Álvaro García Ortiz es el manejable fiscal de los recados, y fue identificado por la feroz cúpula judicial como la gacela débil de la manada, grandullona y torpona. A la mínima oportunidad, por el débil delito de hablar con periodistas, le cayó encima la ira del dueño del Supremo. Pregúntele a cualquier vecino qué delito ha cometido exactamente el jefe de la Fiscalía General, y solo recibirá la respuesta de los cuñados. La astucia de los felinos consistió en localizar a un cargo a medio camino entre el Ejecutivo y el Judicial. El zarpazo ha resultado mortal. Lo grave para la escasa capacidad de previsión del Gobierno es que no podía esperarse otra cosa, ninguna disquisición jurídica iba a salvar del cepo a la presa.
Jugador de indiscutible nervio, a Sánchez le tembló el pulso ajedrecista de sacrificar una pieza, incluso la dama si fuera preciso.
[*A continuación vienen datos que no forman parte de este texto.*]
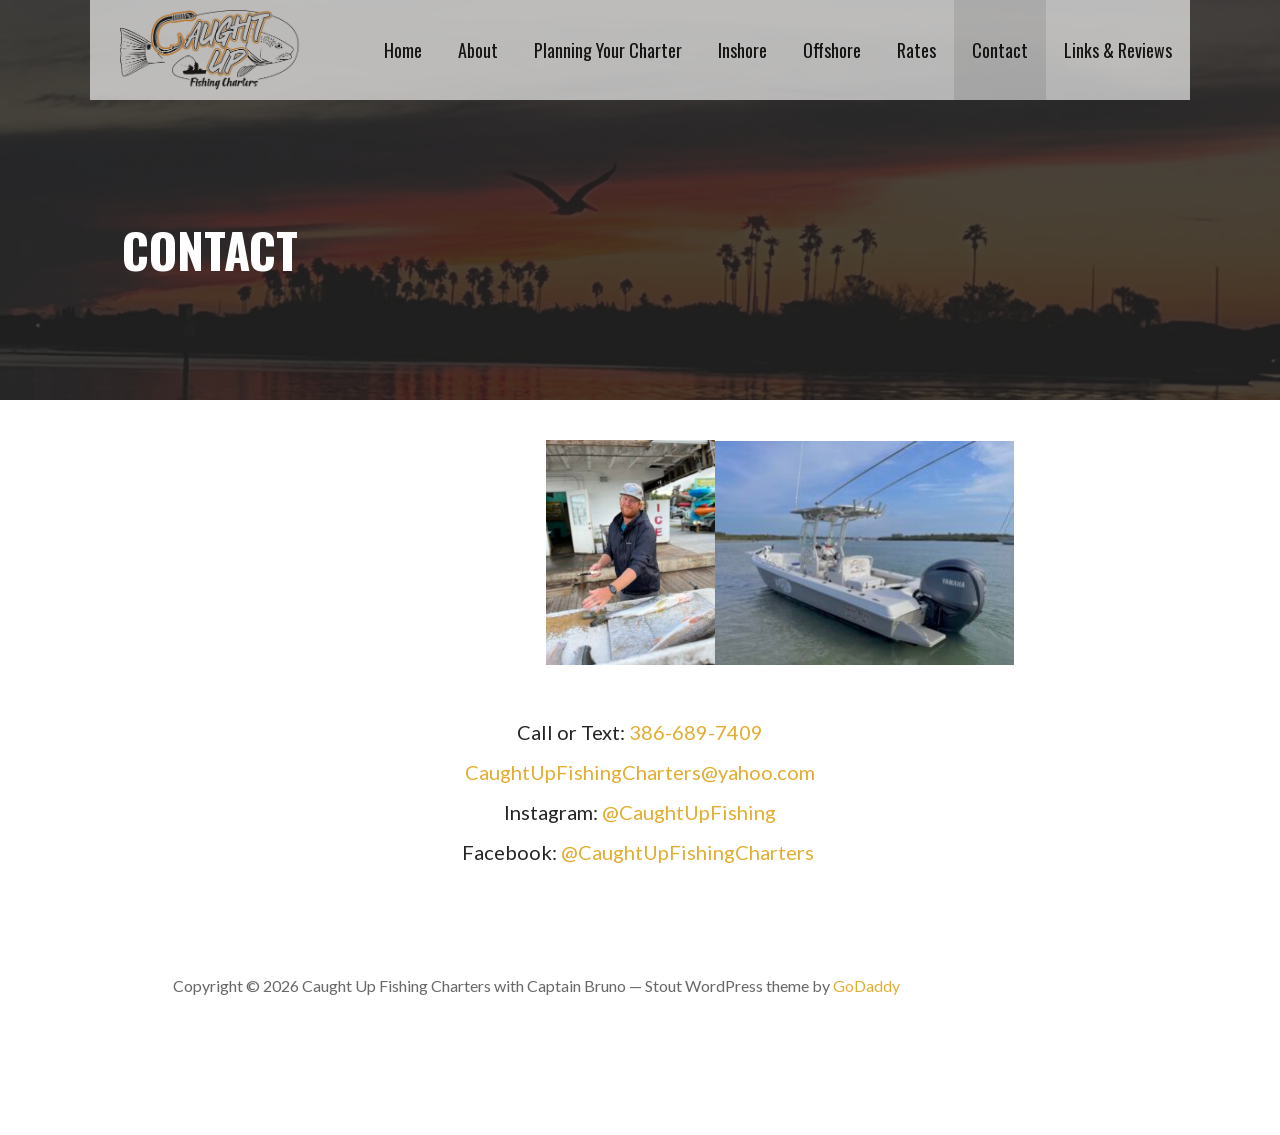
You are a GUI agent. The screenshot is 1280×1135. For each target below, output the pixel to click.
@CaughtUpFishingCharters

García Ortiz era el tentetieso ideal para recibir los garrotazos del Supremo, pero su sustitución preventiva hubiera suavizado el drama actual. La Moncloa no reforzaba con su dontancredismo al alto cargo señalado, sino que disparaba la saña de sus perseguidores. Si el titular de hoy fuera «Procesado el exfiscal general», se empequeñecería la tipografía y la afición seguiría con Leire. No dolería tanto.
Es incluso probable que la dimisión a tiempo de García Ortiz hubiera cancelado su viacrucis procesal. En ningún caso se atiende aquí a presupuestos éticos, ajenos a todos los participantes en la trama, desde la realidad de los hechos hasta su exageración penal. ¿Por qué no cortó Sánchez la hemorragia con una destitución a tiempo? Ni siquiera le cegó un poder Judicial que lleva una década ejerciendo de Ejecutivo. El señor de La Moncloa no quiso ceder ante Díaz Ayuso, encerrados ambos en un duelo a muerto digno de ‘John Wick’, la película.